Africa Speaks Reasoning Forum

AFRICA AND THE DIASPORA => Uganda => Topic started by: Nakandi on August 15, 2017, 03:35:43 PM

Title: Uganda's colonial-style dress code
Post by: Nakandi on August 15, 2017, 03:35:43 PM
Uganda's new dress code for civil servants is another "decency" campaign aiming to control women's bodies.
byAnneeth Kaur Hundle
Dr Anneeth Kaur Hundle is an Assistant Professor of Anthropology at the University of California.

In July, the Ugandan government released a circular from the Ministry of Public Service that imposed a stricter dress code for male and female public servants.
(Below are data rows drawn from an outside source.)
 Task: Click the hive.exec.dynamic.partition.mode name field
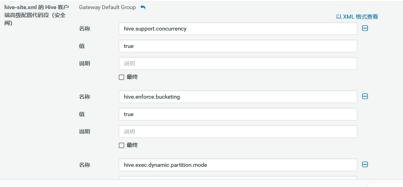(237, 165)
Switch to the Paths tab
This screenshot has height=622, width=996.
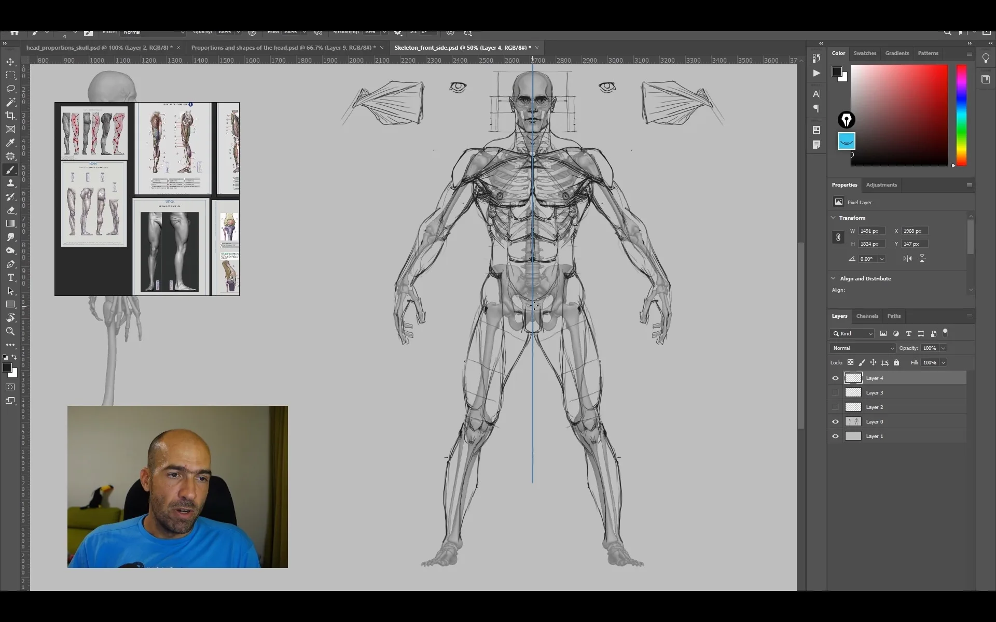point(893,316)
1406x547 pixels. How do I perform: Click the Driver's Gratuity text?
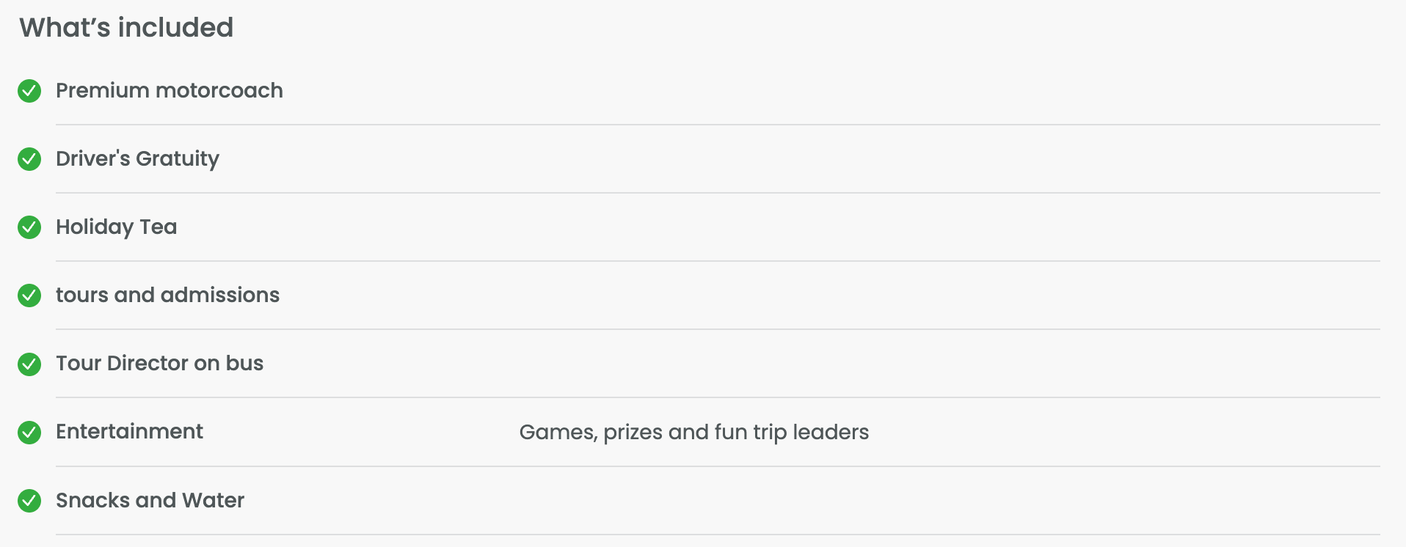pyautogui.click(x=138, y=158)

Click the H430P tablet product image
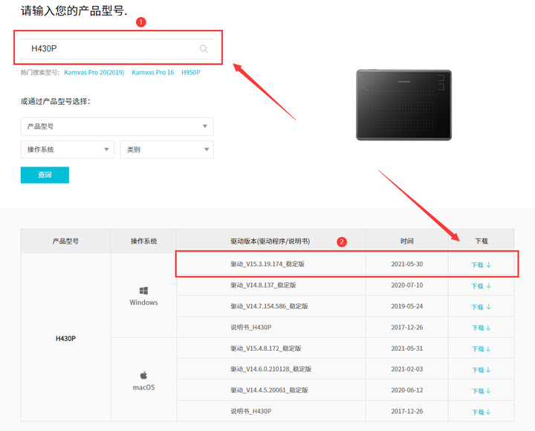(403, 105)
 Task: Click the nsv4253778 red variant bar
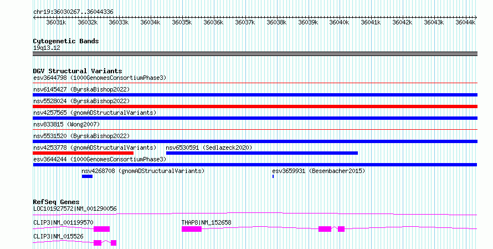pos(83,153)
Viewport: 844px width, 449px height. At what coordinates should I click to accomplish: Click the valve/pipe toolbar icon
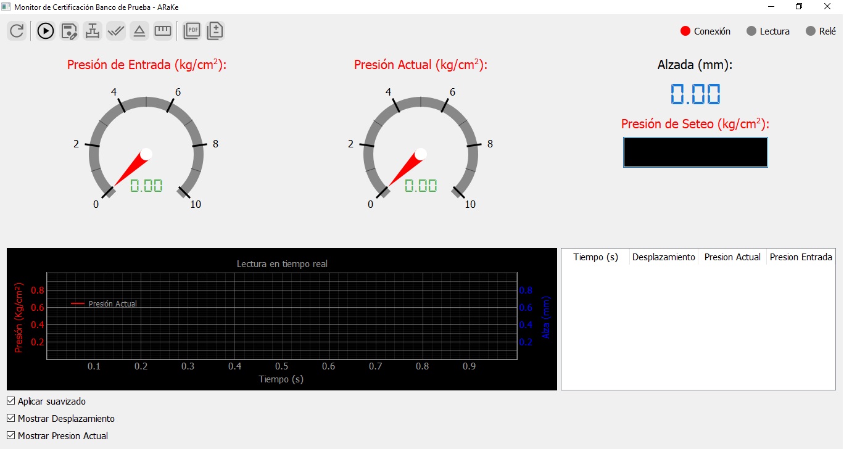tap(93, 30)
Under these guidelines, men may not wear tight trousers, must wear a jacket and tie and keep their hair short and well-groomed. The dress code for women is much more detailed.

According to the circular, women should not dress in a short skirt that is above the knees and should wear a "smart" long-sleeved or short-sleeved blouse. Cleavage, navel, knees, and back must be covered at all times. The circular also provides guidance on hair, make-up, and nails for Ugandan women: Bright-coloured hair, braids or hair extensions, long nails, or bright or multicoloured nail polish are proscribed.
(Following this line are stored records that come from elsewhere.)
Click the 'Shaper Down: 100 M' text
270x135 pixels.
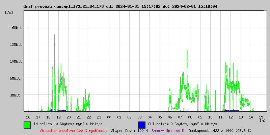click(x=129, y=130)
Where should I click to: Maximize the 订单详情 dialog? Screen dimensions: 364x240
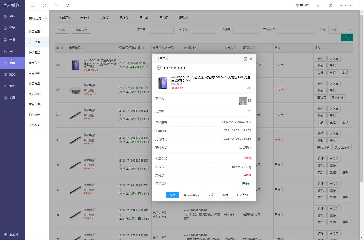tap(246, 59)
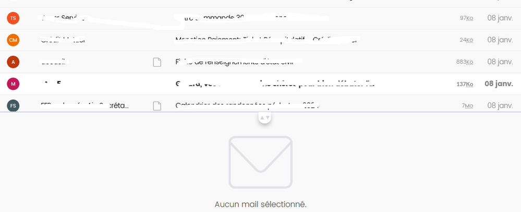
Task: Click the 24Ko size label
Action: (x=466, y=40)
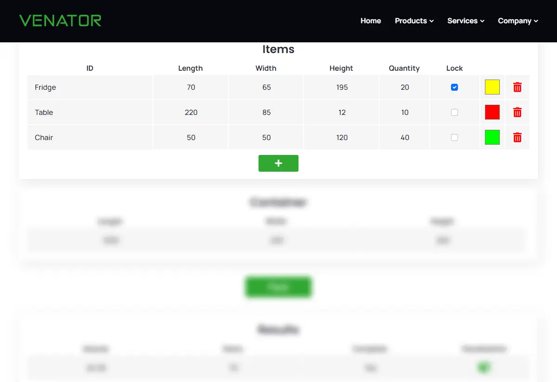Click the VENATOR logo
The width and height of the screenshot is (557, 382).
[x=60, y=20]
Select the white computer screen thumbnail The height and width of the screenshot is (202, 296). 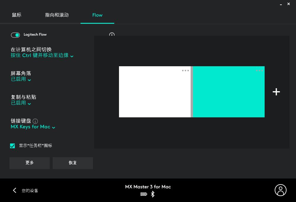155,92
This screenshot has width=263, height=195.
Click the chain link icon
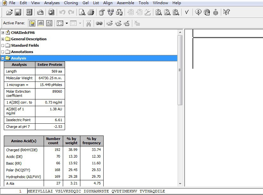pyautogui.click(x=99, y=23)
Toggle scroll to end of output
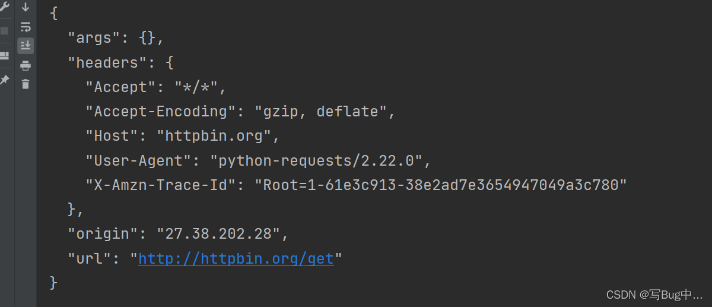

Violators of the code will receive warnings and women who violate the code are already being sent home from work. Repeat offenders could face disciplinary action.

The dress code guidelines are couched in the language of "decency", the idea of "dressing decently" or "smartly" - language that is often used in the postcolonial British English of former British colonies.

A colonial remnant

Decency campaigns, and the institutionalisation of dress codes, are not new to the East African and broader African postcolonial context. Historically, colonial civilising missions sought to instill European Victorian norms of "decency" and "respectability" within African indigenous societies, often seeking to "modernise" the minds, bodies, and psyches of African men and women.

One core arena of these practices was dress: nakedness or other forms of indigenous dress were viewed as "backwards", "primitive" and "traditional" in the worldview of the Western coloniser.